====== DATA FOR THIS EXERCISE

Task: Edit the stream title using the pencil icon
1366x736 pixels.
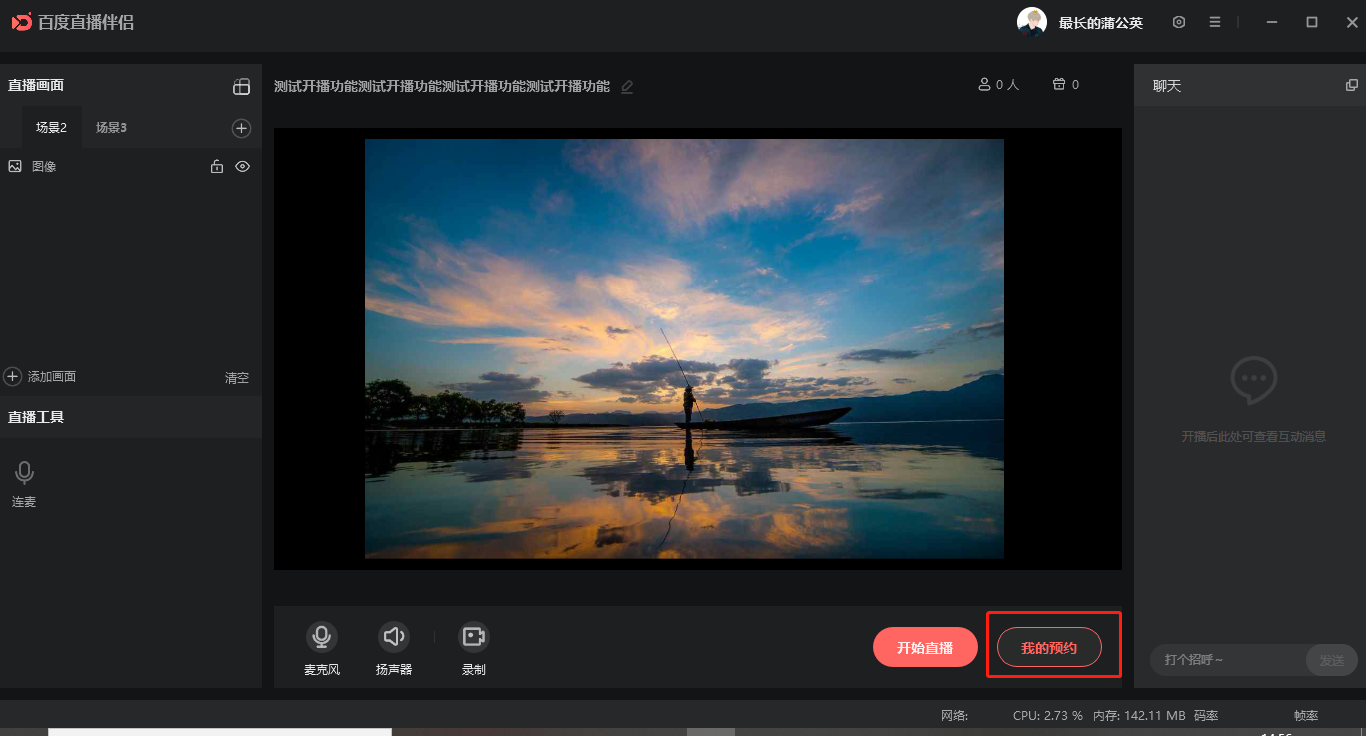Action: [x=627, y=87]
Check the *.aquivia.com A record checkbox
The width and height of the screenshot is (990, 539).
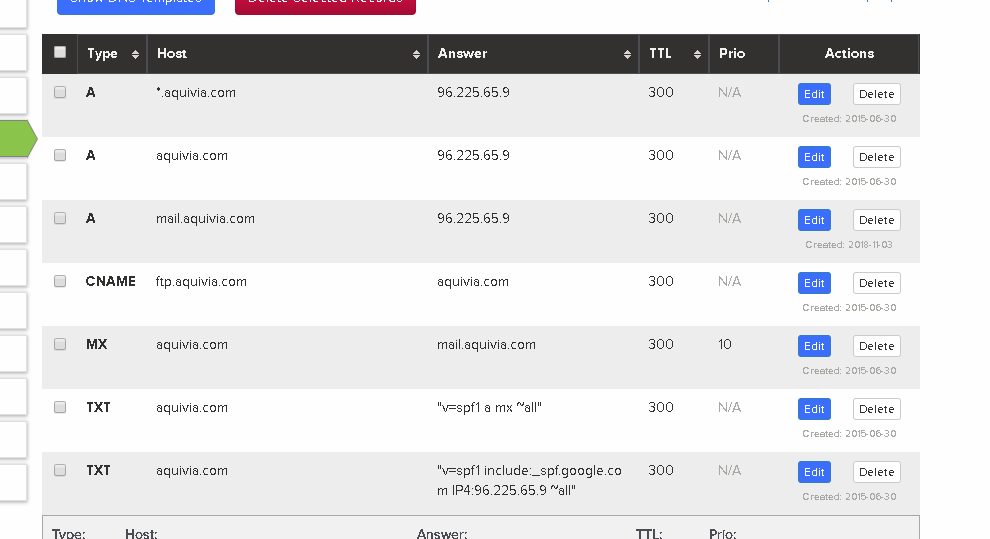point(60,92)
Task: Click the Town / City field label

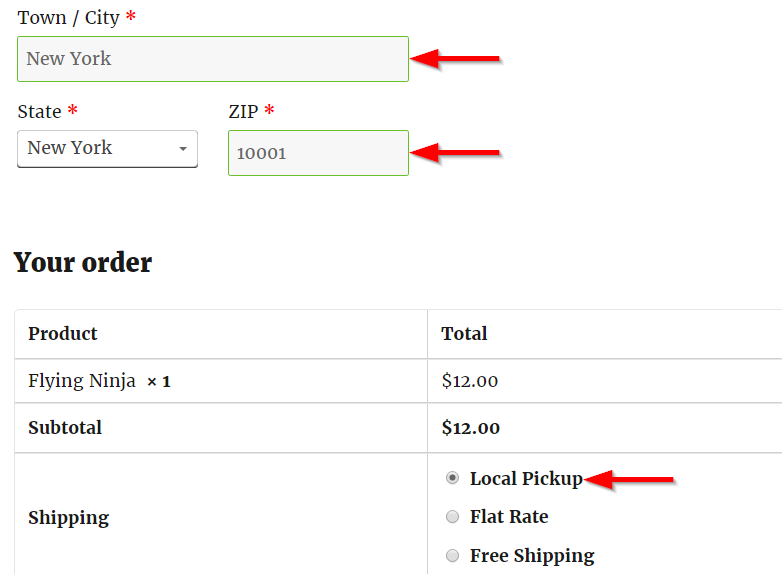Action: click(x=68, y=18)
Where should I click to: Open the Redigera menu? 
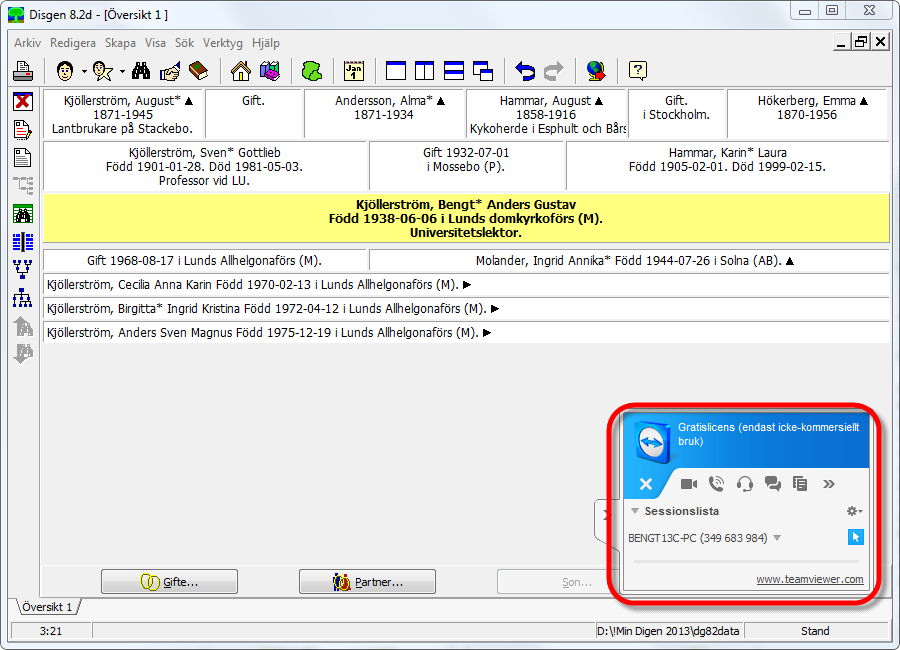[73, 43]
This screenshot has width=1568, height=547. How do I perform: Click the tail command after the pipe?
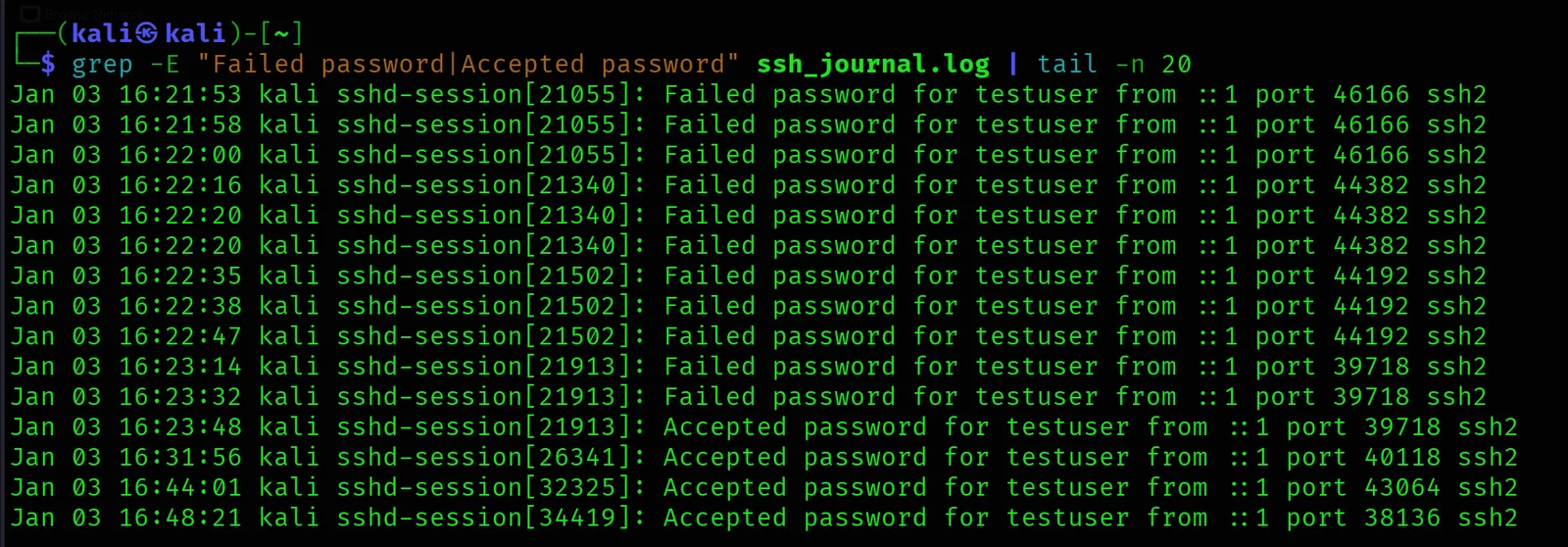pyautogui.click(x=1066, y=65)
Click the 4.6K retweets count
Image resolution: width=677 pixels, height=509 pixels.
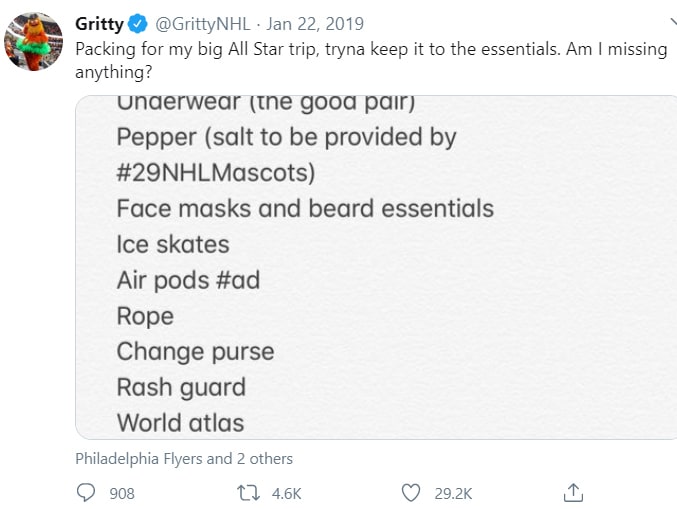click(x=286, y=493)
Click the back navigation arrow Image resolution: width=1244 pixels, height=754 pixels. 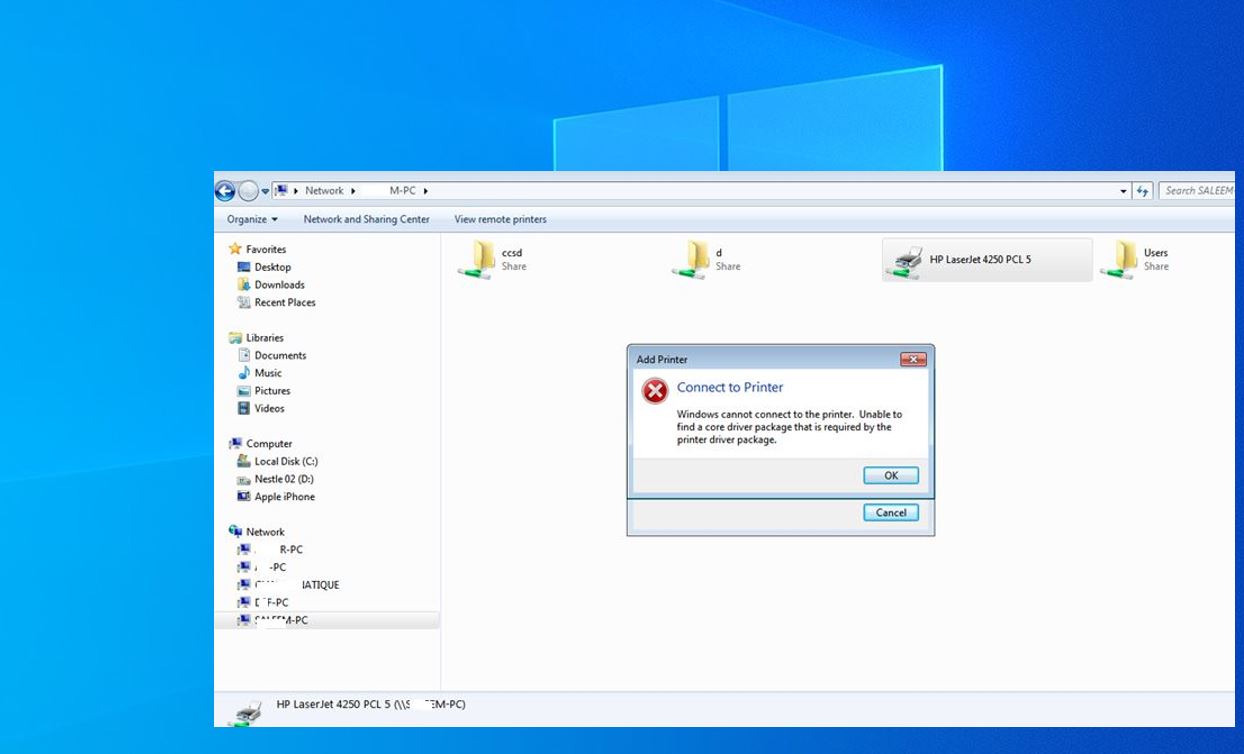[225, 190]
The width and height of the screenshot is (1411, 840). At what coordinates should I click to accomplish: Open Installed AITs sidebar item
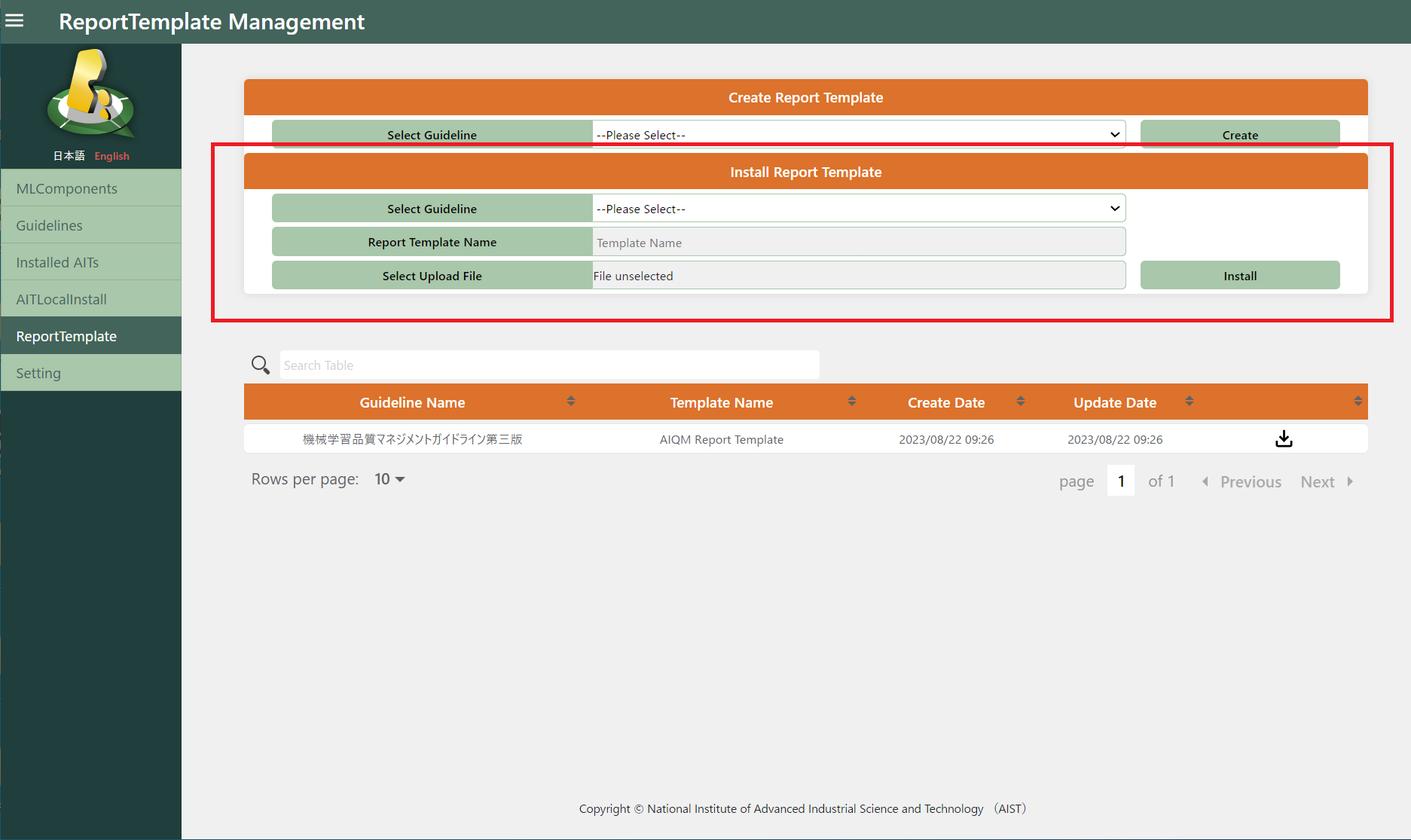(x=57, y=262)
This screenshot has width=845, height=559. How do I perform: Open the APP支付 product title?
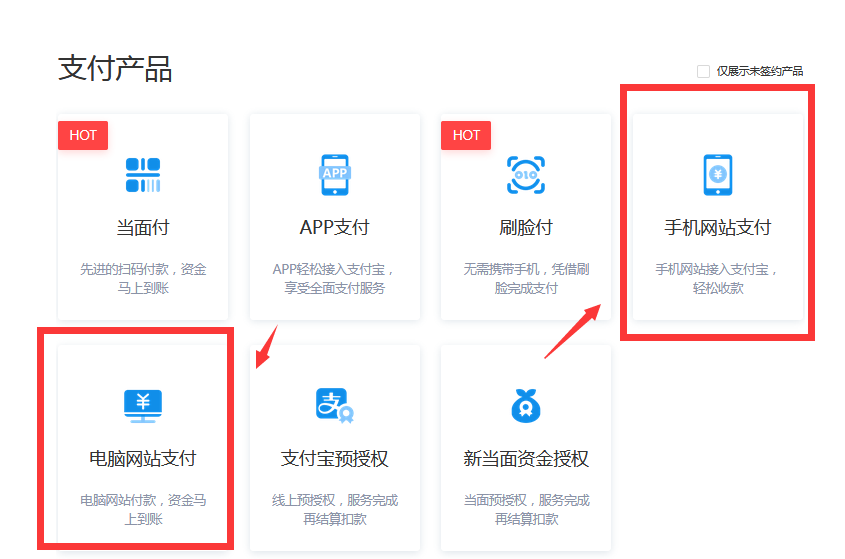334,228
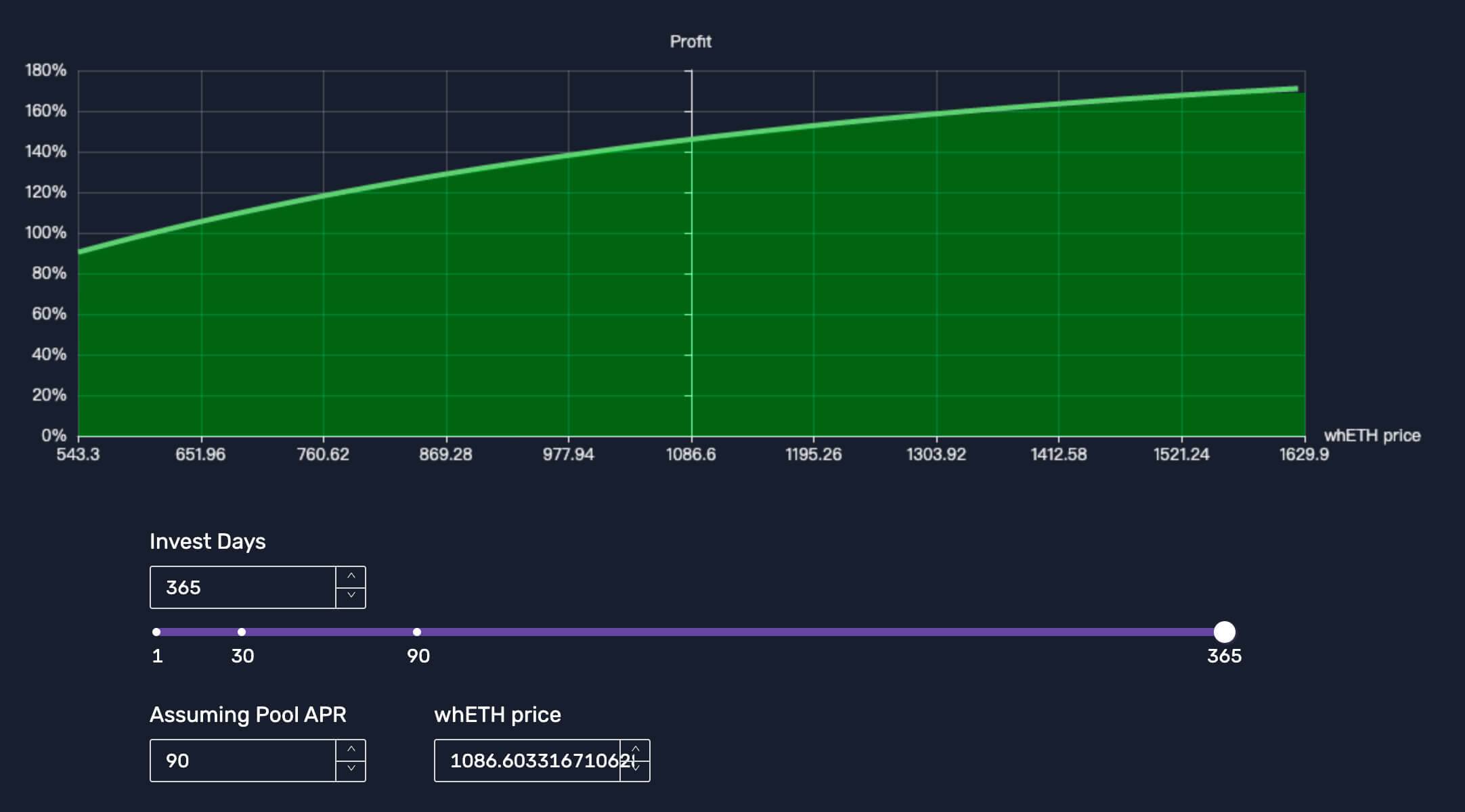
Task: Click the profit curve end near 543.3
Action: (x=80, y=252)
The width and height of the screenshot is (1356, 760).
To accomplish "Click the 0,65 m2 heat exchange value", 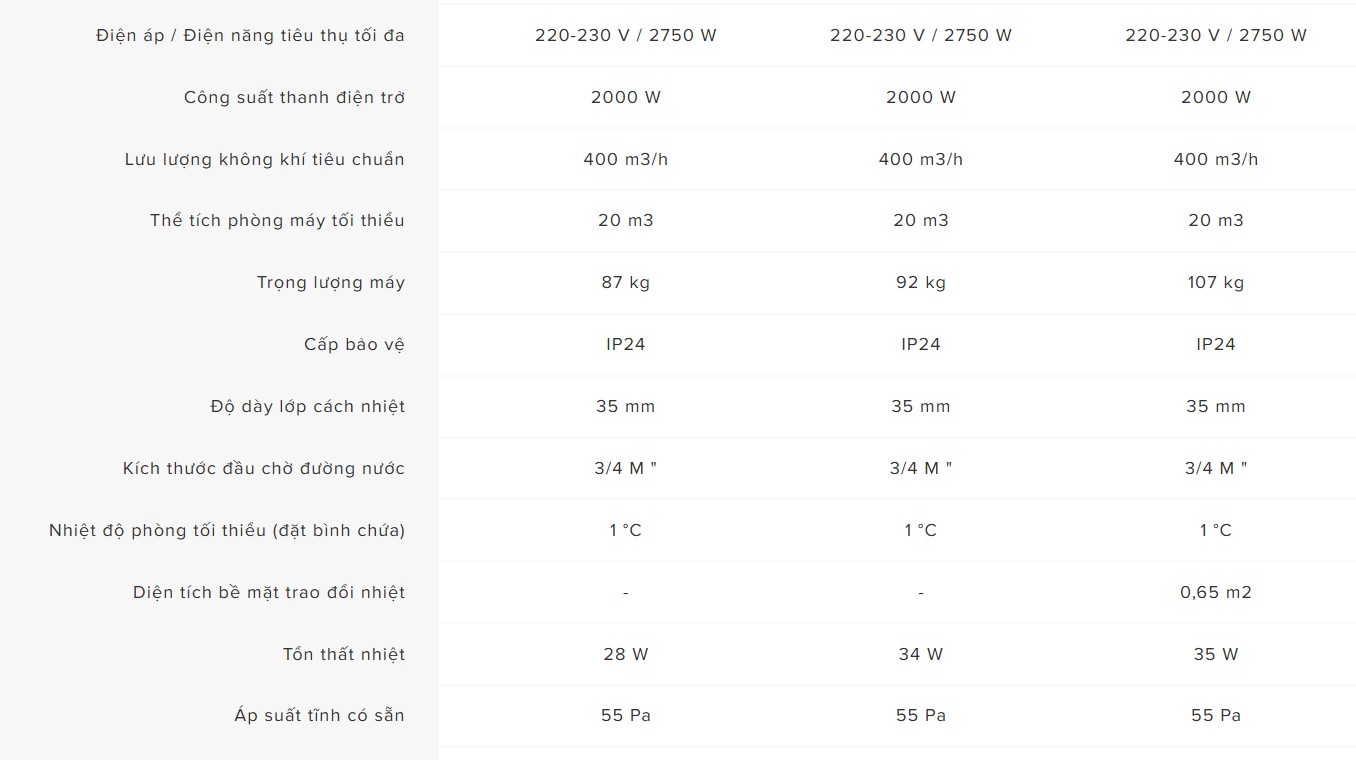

============

Beginning at the line with "This screenshot has width=845, height=559.", reproduce word for word each line through the last line of the records. Include both ends but no pictures.

→ TASK OUTPUT:
This screenshot has width=845, height=559. How do I perform: Open the APP支付 product title?
334,228
Task: Click the profit curve end near 543.3
Action: (x=80, y=252)
The width and height of the screenshot is (1356, 760).
To accomplish "Click the 0,65 m2 heat exchange value", 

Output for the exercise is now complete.